Task goal:
Please copy out every one of the following lines, keeping each one character for character.

═══

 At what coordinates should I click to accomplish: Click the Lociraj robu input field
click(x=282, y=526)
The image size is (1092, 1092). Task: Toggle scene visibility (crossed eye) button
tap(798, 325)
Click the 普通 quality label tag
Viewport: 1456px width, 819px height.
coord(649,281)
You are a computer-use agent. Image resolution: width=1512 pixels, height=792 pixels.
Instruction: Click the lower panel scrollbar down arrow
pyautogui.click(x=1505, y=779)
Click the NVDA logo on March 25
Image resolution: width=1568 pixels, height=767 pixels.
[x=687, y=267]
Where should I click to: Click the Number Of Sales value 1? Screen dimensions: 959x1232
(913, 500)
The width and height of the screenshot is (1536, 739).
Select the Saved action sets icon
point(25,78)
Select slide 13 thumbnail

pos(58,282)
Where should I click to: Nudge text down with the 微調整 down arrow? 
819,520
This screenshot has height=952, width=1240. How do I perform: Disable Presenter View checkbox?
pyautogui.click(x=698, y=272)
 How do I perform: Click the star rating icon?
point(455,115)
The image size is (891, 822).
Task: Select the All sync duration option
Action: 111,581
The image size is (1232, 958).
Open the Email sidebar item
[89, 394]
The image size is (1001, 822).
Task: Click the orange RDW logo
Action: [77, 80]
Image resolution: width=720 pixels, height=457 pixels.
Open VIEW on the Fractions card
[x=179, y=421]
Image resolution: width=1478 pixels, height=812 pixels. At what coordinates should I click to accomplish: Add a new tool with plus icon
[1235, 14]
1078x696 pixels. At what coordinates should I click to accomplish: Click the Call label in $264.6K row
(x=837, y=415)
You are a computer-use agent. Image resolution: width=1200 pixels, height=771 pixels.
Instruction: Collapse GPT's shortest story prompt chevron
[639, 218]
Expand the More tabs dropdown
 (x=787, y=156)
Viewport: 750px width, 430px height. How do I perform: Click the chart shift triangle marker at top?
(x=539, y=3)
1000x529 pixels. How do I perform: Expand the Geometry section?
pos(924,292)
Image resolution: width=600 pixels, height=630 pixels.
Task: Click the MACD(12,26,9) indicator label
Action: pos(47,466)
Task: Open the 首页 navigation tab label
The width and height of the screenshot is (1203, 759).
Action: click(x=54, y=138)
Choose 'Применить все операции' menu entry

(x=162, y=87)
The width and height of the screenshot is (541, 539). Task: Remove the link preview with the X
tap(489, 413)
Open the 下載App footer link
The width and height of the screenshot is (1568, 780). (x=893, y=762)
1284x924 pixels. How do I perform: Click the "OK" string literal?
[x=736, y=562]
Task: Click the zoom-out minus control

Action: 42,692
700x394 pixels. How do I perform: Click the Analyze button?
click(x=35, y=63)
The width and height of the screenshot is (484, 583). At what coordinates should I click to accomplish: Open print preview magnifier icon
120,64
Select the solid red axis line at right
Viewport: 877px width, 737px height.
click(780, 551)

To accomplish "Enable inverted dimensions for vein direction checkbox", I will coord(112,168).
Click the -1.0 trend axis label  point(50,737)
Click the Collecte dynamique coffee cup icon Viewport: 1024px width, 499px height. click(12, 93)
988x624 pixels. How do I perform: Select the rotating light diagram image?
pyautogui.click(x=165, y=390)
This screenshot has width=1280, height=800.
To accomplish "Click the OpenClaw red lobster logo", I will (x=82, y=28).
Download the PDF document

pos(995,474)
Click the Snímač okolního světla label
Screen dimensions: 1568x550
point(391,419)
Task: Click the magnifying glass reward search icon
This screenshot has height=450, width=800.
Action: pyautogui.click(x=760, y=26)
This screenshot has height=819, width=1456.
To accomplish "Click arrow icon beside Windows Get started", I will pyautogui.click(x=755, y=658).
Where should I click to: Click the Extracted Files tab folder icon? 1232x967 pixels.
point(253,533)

═══

Exercise response:
 At what coordinates should I click to accomplish: Click the Lociraj robu input field
click(x=282, y=526)
The image size is (1092, 1092). Task: Toggle scene visibility (crossed eye) button
tap(798, 325)
Click the 普通 quality label tag
Viewport: 1456px width, 819px height.
coord(649,281)
You are a computer-use agent. Image resolution: width=1512 pixels, height=792 pixels.
Instruction: Click the lower panel scrollbar down arrow
pyautogui.click(x=1505, y=779)
Click the NVDA logo on March 25
Image resolution: width=1568 pixels, height=767 pixels.
[x=687, y=267]
Where should I click to: Click the Number Of Sales value 1? Screen dimensions: 959x1232
(913, 500)
The width and height of the screenshot is (1536, 739).
Select the Saved action sets icon
point(25,78)
Select slide 13 thumbnail

pos(58,282)
Where should I click to: Nudge text down with the 微調整 down arrow? 
819,520
This screenshot has height=952, width=1240. How do I perform: Disable Presenter View checkbox?
pyautogui.click(x=698, y=272)
 How do I perform: Click the star rating icon?
point(455,115)
The image size is (891, 822).
Task: Select the All sync duration option
Action: 111,581
The image size is (1232, 958).
Open the Email sidebar item
[89, 394]
The image size is (1001, 822).
Task: Click the orange RDW logo
Action: [77, 80]
Image resolution: width=720 pixels, height=457 pixels.
Open VIEW on the Fractions card
[x=179, y=421]
Image resolution: width=1478 pixels, height=812 pixels. At what coordinates should I click to accomplish: Add a new tool with plus icon
[1235, 14]
1078x696 pixels. At what coordinates should I click to accomplish: Click the Call label in $264.6K row
(x=837, y=415)
You are a computer-use agent. Image resolution: width=1200 pixels, height=771 pixels.
Instruction: Collapse GPT's shortest story prompt chevron
[639, 218]
Expand the More tabs dropdown
 (x=787, y=156)
Viewport: 750px width, 430px height. How do I perform: Click the chart shift triangle marker at top?
(x=539, y=3)
1000x529 pixels. How do I perform: Expand the Geometry section?
pos(924,292)
Image resolution: width=600 pixels, height=630 pixels.
Task: Click the MACD(12,26,9) indicator label
Action: pos(47,466)
Task: Open the 首页 navigation tab label
The width and height of the screenshot is (1203, 759).
Action: click(x=54, y=138)
Choose 'Применить все операции' menu entry

(x=162, y=87)
The width and height of the screenshot is (541, 539). Task: Remove the link preview with the X
tap(489, 413)
Open the 下載App footer link
The width and height of the screenshot is (1568, 780). (x=893, y=762)
1284x924 pixels. How do I perform: Click the "OK" string literal?
[x=736, y=562]
Task: Click the zoom-out minus control

Action: 42,692
700x394 pixels. How do I perform: Click the Analyze button?
click(x=35, y=63)
The width and height of the screenshot is (484, 583). At what coordinates should I click to accomplish: Open print preview magnifier icon
120,64
Select the solid red axis line at right
Viewport: 877px width, 737px height.
click(780, 551)

To accomplish "Enable inverted dimensions for vein direction checkbox", I will coord(112,168).
Click the -1.0 trend axis label  point(50,737)
Click the Collecte dynamique coffee cup icon Viewport: 1024px width, 499px height. click(12, 93)
988x624 pixels. How do I perform: Select the rotating light diagram image?
pyautogui.click(x=165, y=390)
This screenshot has width=1280, height=800.
To accomplish "Click the OpenClaw red lobster logo", I will (x=82, y=28).
Download the PDF document

pos(995,474)
Click the Snímač okolního světla label
Screen dimensions: 1568x550
point(391,419)
Task: Click the magnifying glass reward search icon
This screenshot has height=450, width=800.
Action: pyautogui.click(x=760, y=26)
This screenshot has height=819, width=1456.
To accomplish "Click arrow icon beside Windows Get started", I will pyautogui.click(x=755, y=658).
Where should I click to: Click the Extracted Files tab folder icon? 1232x967 pixels.
point(253,533)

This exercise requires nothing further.